# YOUR INSTRUCTIONS
Your task is to retype, exactly, the line containing "Instruction: Click the" and every later line through the end of the listing, with pictures omitted.

# THE INPUT
"""

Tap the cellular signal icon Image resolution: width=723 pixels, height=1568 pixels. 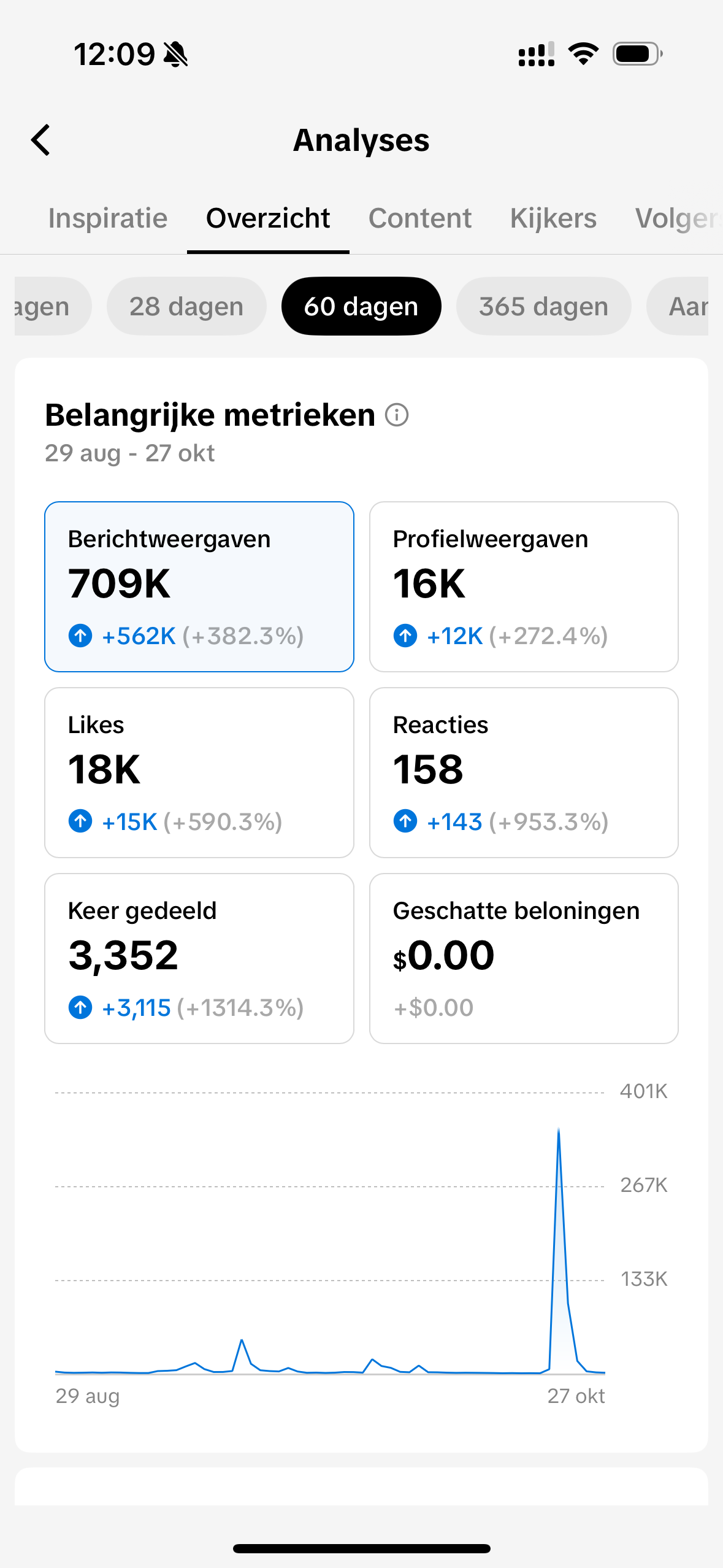click(x=537, y=54)
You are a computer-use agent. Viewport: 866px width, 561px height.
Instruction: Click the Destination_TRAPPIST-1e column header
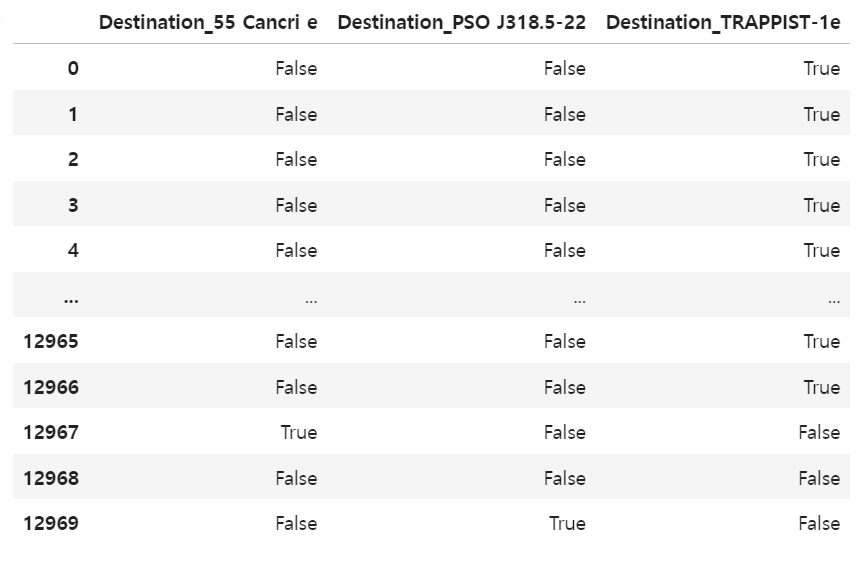(723, 23)
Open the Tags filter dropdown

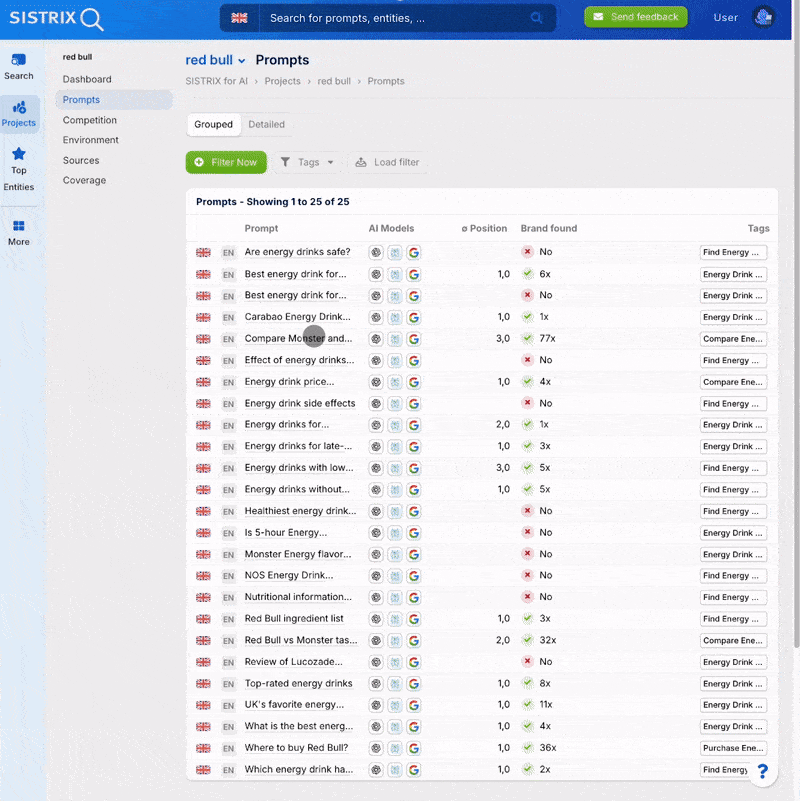tap(307, 162)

"""

# THE COMPLETED TASK
Instruction: Click the Destination_TRAPPIST-1e column header
(723, 23)
Open the Tags filter dropdown

tap(307, 162)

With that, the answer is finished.